Dealing with a surplus of blessing is probably preferred over a lack of blessing, but what if the unthinkable happens?  A catastrophic loss throws people up against a brick wall where nothing is the same, the look and feel of life is forever transformed.  How does one come back from that horrific event? Again, the Apostle Paul speaks to this situation.  I know how to be abased, and I know how to abound. Everywhere and in all things I have learned both to be full and to be hungry, both to abound and to suffer need. Philippians 4:12. Paul did not boast that these reactions were automatic.  They had to be learned.  The learning process was brutal.  Are they ministers of Christ?—I speak as a fool—I am more: in labors more abundant, in stripes above measure, in prisons more frequently, in deaths often. From the Jews five times I received forty stripes minus one. Three times I was beaten with rods; once I was stoned; three times I was shipwrecked; a night and a day I have been in the deep; in journeys often, in perils of waters, in perils of robbers, in perils of my own countrymen, in perils of the Gentiles, in perils in the city, in perils in the wilderness, in perils in the sea, in perils among false brethren; in weariness and toil, in sleeplessness often, in hunger and thirst, in fastings often, in cold and nakedness—besides the other things, what comes upon me daily: my deep concern for all the churches. Who is weak, and I am not weak? Who is made to stumble, and I do not burn with indignation? If I must boast, I will boast in the things which concern my infirmity. 2 Corinthians 11:23-30. 

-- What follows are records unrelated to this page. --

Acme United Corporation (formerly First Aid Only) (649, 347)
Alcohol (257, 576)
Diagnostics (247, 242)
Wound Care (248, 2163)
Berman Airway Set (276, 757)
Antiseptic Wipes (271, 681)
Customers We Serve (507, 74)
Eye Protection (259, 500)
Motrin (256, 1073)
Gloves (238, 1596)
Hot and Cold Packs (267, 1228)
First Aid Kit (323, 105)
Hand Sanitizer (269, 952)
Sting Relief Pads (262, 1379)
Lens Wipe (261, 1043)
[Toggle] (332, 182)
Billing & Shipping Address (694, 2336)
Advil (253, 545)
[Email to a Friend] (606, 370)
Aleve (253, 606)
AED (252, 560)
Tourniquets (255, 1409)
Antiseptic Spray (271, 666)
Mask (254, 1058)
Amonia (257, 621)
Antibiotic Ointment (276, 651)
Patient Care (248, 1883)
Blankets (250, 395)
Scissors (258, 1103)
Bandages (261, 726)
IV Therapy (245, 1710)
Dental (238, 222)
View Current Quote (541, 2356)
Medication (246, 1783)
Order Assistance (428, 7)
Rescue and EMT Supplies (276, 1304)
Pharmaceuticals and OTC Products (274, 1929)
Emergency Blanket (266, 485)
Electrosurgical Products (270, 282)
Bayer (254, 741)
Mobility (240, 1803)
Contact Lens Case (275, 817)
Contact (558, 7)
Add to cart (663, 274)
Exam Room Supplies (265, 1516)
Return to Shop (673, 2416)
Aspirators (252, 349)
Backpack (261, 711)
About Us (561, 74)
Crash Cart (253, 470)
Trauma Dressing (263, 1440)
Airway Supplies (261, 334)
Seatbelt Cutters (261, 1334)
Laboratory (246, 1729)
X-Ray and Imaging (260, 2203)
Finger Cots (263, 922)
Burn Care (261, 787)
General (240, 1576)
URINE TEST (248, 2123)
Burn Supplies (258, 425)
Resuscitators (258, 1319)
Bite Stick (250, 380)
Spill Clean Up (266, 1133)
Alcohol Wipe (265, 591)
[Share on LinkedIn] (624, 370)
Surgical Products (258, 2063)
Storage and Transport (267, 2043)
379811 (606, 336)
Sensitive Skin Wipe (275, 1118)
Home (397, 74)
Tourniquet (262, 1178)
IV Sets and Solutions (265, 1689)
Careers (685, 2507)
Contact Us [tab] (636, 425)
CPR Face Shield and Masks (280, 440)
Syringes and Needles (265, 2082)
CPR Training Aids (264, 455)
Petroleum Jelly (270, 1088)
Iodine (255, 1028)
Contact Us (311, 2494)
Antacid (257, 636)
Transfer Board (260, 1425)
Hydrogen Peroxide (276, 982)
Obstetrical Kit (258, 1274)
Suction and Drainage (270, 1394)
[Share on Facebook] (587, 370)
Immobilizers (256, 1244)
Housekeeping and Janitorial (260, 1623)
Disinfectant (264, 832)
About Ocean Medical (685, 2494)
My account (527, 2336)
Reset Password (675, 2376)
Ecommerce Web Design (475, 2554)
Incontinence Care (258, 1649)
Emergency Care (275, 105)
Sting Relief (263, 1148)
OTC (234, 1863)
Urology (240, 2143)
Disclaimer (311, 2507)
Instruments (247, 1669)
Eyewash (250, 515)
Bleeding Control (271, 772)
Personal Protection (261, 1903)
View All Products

“When people tell me that my life is so much better now and they wish it would happen to them, it is well-intentioned, of course, and comes from a place of deep longing, I think. It is that longing for simplicity, that longing for the freedom of youth, when we had no “stuff,” and few responsibilities, and lots of dreams. What I believe is this – We all have a “house” that needs to burn down. It’s the house of bad relationship, or dead-end work. It’s the house of too much stuff and not enough joy. It’s the house of dreams deferred. If we could just burn that house DOWN, we think, we could get on with the business of life, with what we were really meant to do. If that house burned down, we could live our dreams now, instead of later.”  

-Andi O’Conor, Ph. D.,

When you live on the mountaintop, many things happen in the valley below, but none of them touch you.  Your relationship with the Pearl of Great Price is all that matters.